With these resources helping uncover discrimination that had gone unreported for far too long, last year reports of LGBT housing discrimination increased 15 times compared to the year before.
And we've moved forward on more than three times as many complaints as we had in the previous two years combined.
We've also required grant applicants to comply with state and local anti-discrimination laws that protect transgender people -- covering 15 states as well as any additional state or local jurisdiction that includes these protections.
Over $3 billion in federal funding is available in these competitions -- and we want to make sure as many dollars as possible are protecting the rights of every American.
Lastly, just as we're making sure we understand the needs of transgender Americans, we're also making sure that transgender Americans understand theirrights as well.

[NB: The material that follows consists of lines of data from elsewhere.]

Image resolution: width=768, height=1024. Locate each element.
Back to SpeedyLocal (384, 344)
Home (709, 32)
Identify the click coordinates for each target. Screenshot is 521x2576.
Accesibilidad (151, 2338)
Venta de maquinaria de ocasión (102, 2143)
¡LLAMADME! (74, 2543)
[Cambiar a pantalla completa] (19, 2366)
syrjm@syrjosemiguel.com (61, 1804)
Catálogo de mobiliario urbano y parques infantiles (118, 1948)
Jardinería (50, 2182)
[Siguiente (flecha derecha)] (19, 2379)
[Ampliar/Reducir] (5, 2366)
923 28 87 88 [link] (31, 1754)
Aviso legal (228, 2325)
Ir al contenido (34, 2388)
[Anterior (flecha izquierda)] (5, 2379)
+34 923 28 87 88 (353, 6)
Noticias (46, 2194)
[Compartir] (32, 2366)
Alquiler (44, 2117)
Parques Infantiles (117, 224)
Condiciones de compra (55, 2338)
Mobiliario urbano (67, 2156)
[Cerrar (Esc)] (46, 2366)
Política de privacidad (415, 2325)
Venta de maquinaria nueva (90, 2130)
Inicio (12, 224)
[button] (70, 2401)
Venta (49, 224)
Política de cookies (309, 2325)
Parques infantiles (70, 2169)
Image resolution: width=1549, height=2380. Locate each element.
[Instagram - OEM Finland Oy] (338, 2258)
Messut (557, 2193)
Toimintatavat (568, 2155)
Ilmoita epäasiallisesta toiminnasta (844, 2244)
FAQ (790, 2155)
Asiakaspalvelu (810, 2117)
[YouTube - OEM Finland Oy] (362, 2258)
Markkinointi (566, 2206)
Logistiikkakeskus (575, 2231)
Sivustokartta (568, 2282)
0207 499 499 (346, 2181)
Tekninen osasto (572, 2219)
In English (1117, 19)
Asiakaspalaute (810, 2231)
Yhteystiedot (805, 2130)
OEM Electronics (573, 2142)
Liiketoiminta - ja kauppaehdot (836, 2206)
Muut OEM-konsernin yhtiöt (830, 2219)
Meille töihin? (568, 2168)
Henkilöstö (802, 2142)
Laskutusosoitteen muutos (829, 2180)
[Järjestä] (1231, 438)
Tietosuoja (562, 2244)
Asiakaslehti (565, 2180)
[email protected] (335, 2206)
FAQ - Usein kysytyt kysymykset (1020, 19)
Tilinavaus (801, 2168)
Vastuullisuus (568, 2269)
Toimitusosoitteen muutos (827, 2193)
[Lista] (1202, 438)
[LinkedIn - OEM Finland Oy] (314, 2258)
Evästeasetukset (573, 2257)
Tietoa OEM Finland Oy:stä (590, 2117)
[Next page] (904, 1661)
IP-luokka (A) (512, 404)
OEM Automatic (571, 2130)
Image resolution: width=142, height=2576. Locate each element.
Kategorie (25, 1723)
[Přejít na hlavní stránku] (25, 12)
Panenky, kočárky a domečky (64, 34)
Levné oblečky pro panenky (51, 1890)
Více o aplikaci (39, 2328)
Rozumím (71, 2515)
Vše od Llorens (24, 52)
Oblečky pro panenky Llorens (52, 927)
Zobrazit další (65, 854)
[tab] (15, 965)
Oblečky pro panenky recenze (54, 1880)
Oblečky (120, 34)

With HUD's Live Free fair housing education and outreach campaign we've been targeting print and social media like Facebook, with videos, podcasts, and ads that address discrimination due to gender stereotypes and let people know how to report it.
These are the first steps we've taken to ensure that all Americans--regardless of age, income, race, ethnicity, gender, sexual orientation, or gender identity--have access to choice and opportunity.
And I tell you this evening: they won't be the last steps we take.
No one should ever have to hide their identity in order to find a home -- not in America.
Opportunity for All
For me, all this work is fundamentally about the same thing:
The story of HUD is a story of expanding civil rights -- a story that begins with a painful history, but leaves a proud legacy: one of opening the doors of America's homes to all Americans.
And our work isn't over. Not for all of us in this room -- and certainly not for the countless transgender people across the country who face discrimination, harassment, and violence -- even here in our national's capital.
Sunday is Transgender Day of Remembrance, an opportunity for all of us to rededicate ourselves to dignity, safety, and equality for all people. So long as the violence, exclusion, and discrimination continue, there is more work to be done.
The violence has to stop -- and under this administration, we are committed to ensuring it does stop.
That's why President Obama signed the Hate Crimes Prevention Act into law.
That's why he's worked so hard to build a culture of respect and tolerance.
And that's why I believe the work we do at HUD is important -- and that the work you do to foster deeper engagement on these issues is critical to progress.
Because as President Obama has said many times, the change we need can't be led by Washington.
It's got to be led by people -- by "ordinary citizens...propelled not just by politics but by love and friendship and a sense of mutual regard."
Those are our values as Americans.
They represent who we are -- and who we aspire to be.
And that's why I'm so proud to speak to you this evening. Thank you for this opportunity -- and for all you do.